## [Text block]
Oscar: It shows how underestimated the implementation of digital identity is.

Simon: Yeah, so it’s easy to underestimate not only the implementation, but the ongoing maintenance. That’s time that you could be spending on your core capability.

Oscar: So you have two main challenges.

Simon: Yeah. I mean, we could probably list many, but I thought those were kind of two material key ones to bring forward at this point.

Oscar: Fragmentation, that’s correct, across countries and inside countries as well. Build versus buy. Okay, I also recently noticed that you have been writing about a new concept, at least to me a new concept. It’s called Right to X. So I would like to hear from you more about that.

Simon: Absolutely. So taking a very simple view, from my point of view, Right to X is an evolution of where Ubisecure has come from and is going to over the last 10 years. At one level, it’s not new at all. At another level, it’s groundbreakingly new. So it depends on the perspective that you choose to look at it. Very simply expressed, it’s the online ability to assert your right to do something, at its highest, simplest abstraction, your ability to say, I’m this person, and I have these rights to do this. Now, on that simple definition that exists already. That could be the definition of a SAML assertion, that could be the definition of an authorization response. Where this gets more complex and starts to differentiate is around who that is being applied to.

## [Supplied data]
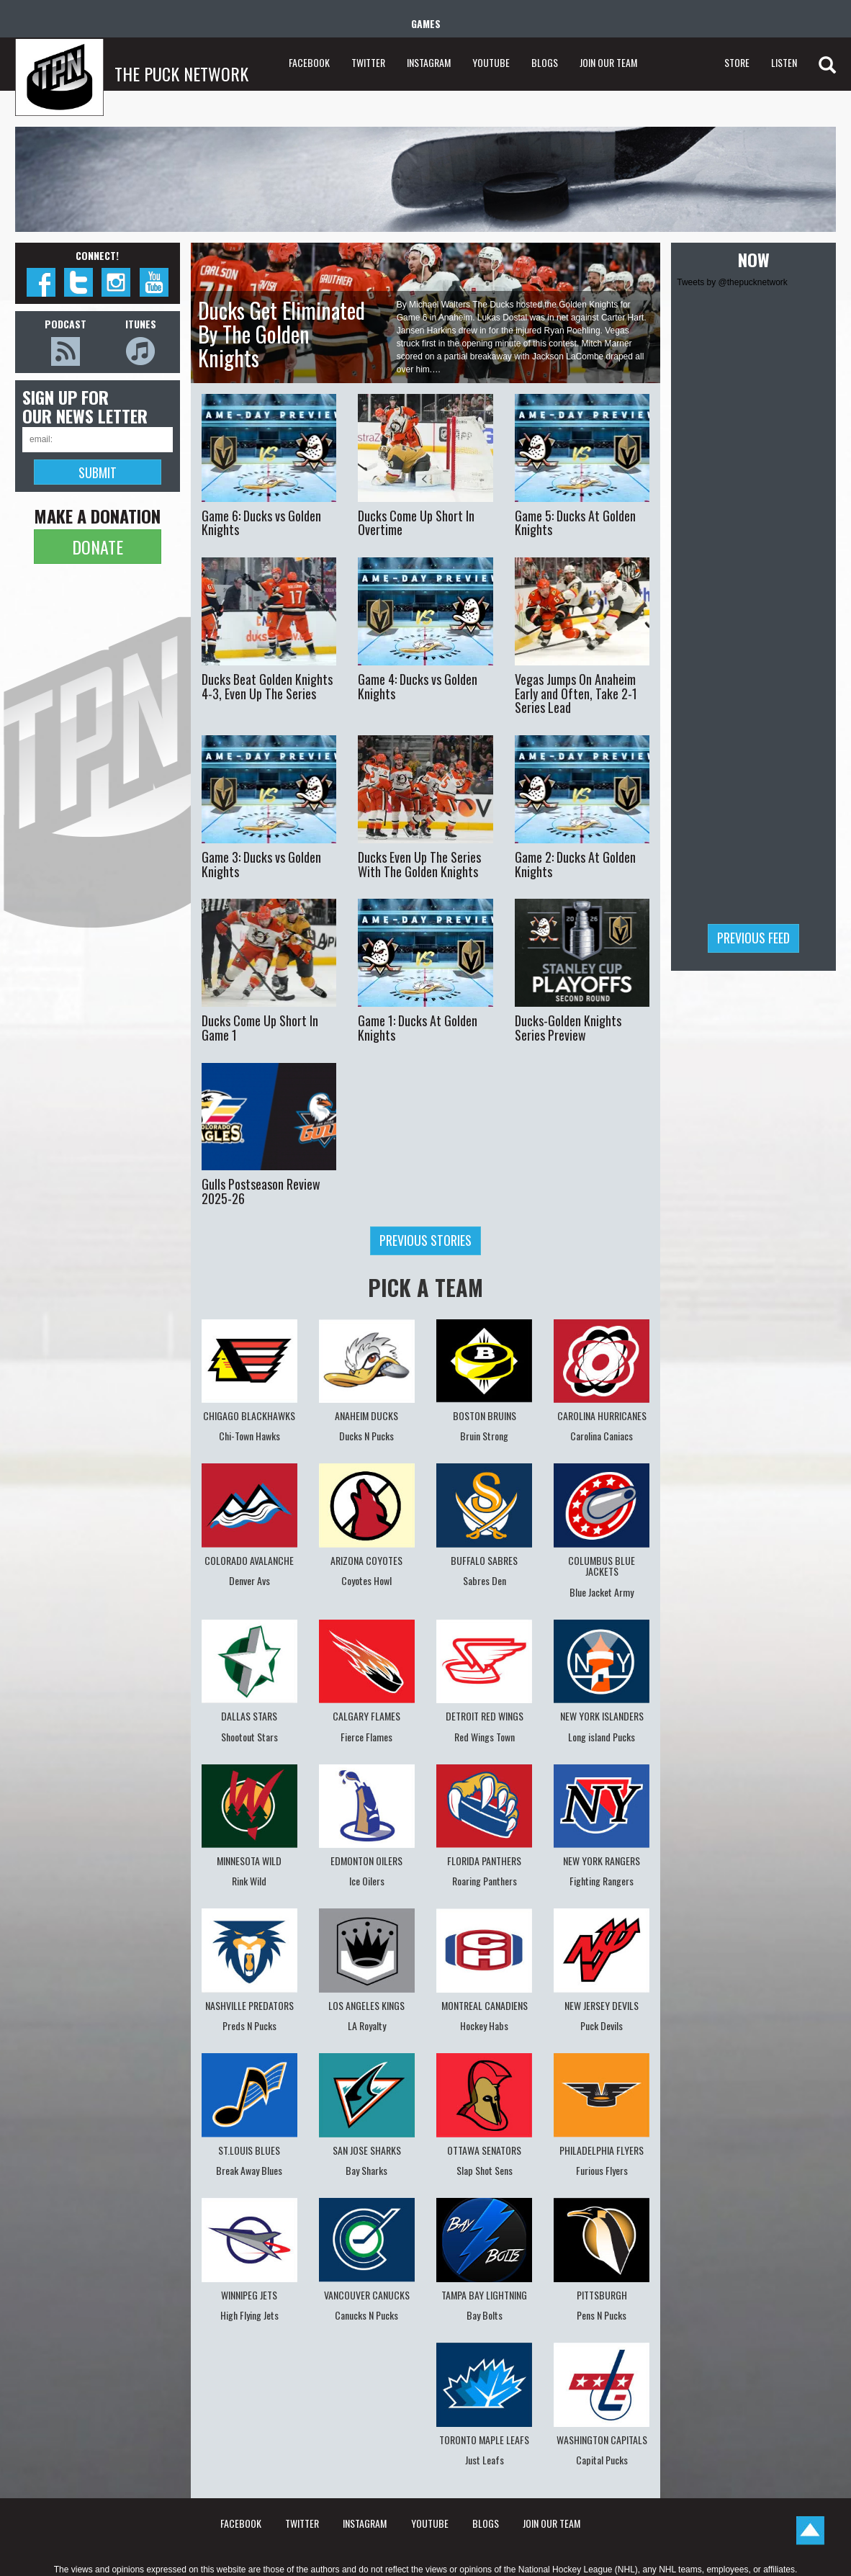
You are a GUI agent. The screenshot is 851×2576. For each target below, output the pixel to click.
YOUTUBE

## [Actions to take]
1 – Answer these questions from the digital identity interview:
(a) Besides implementation, what does Simon say is easy to underestimate?
(b) What two challenges does Oscar name?
(c) Over how many years does Simon say Right to X represents an evolution for Ubisecure?
2 – Output the portion of the digital identity interview between "Oscar: So you" and "at this point.", inclusive.

## [Responses in order]
1 –
(a) The ongoing maintenance.
(b) Fragmentation and build versus buy.
(c) The last 10 years.

2 –
Oscar: So you have two main challenges.

Simon: Yeah. I mean, we could probably list many, but I thought those were kind of two material key ones to bring forward at this point.